Rather than lead with "abolish the human rights commission" which can be easily manipulated to a chase you tail game of ruling in our out various departments ACT could insist on leading a committee on reviewing the efficacy of all the ministries and commissions with a view to find out which ones contribute positively to NZ society.

The committee should have the authority to abolish any said ministry or commission, or order changes, whether it be personnel, or contractual focus, or both.

Thus half a dozen ministries could be dumped, and the staff redeployed to say immigration processing. The HRC could be abolished, or have its remit focused on outcomes that enhance society, not outcomes that restrict, bind or threaten society.

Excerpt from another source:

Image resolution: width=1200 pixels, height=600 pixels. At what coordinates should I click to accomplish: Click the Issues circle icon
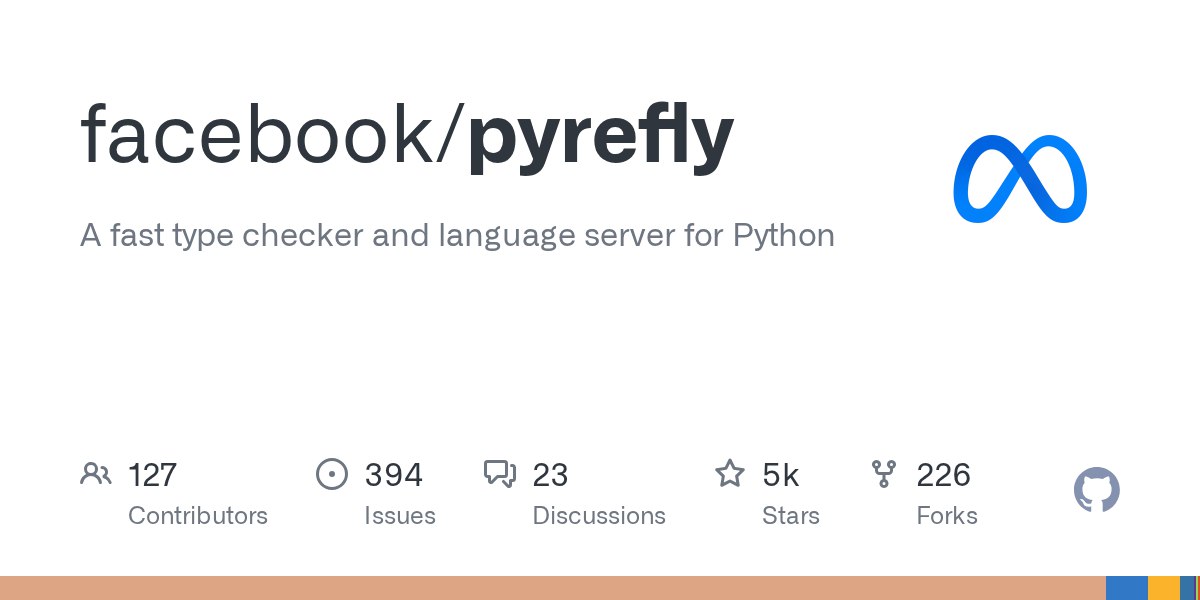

No come backs, no appeals, just like all those that routinely get made redundant in December.

rouppe said...


That is a good opinion piece.

Short version: harden up. Stop being fake

Odysseus said...

LNF: Hunt was appointed from the University of Essex (and membership of Jeremy Corbyn's Labour Party) by Andrew Little in 2018 after a pro forma interview by a panel comprising a senior State Services Commission officer and invited Maori, if I recall correctly. I say "pro forma" because Hunt has long been a favourite of Labour's radical chic elite. Helen Clark's government put him forward for the UN's Committee on Economic, Social and Cultural Rights in 1998, when he was teaching at Waikato. At the UN, he showed particular interest in Palestinian rights and has been photographed wearing the keffiyeh, the symbol of Palestinian "revolutionary struggle", a la Yasser Arafat.

I agree the Commission should be disbanded as it seems to spend much of its time these days plotting how to subvert New Zealanders' human rights rather than protecting and enhancing our freedoms, including freedom of speech and freedom from discrimination.

ihcpcoro said...

I believe that we currently have an openly racist Race Relations Commissioner - Monty Python stuff.

Anonymous said...

I haven't heard one pronouncement from Mr Hunt that is worthy of consideration, nor that in anyway justifies the existence of his office. I agree Karl, for $13M, it's money that could better spent on almost anything.

R Arlidge

Bryce W said...

Here is one expert assessment of the problems with the NZ HR Act

david said...

While I can understand your and Birdman's comments about Luxon, I wish you wouldn't. The important thing is to get rid of the current government and to repair the damage. Luxon needs all the support we can give him to do that. He has said National will rescind much of the legislation currently being pushed through - lets congratulate him for that. If he gets in but doesn't deliver, that's the time to roll him. Not now. Not when Labour is digging its own hole. The public is gradually coming to its senses and turning against Jacinda and her mob. Leave this process well alone - criticism from National is more likely to have her past supporters leap to her defense than to sway them. Let them get disillusioned by themselves.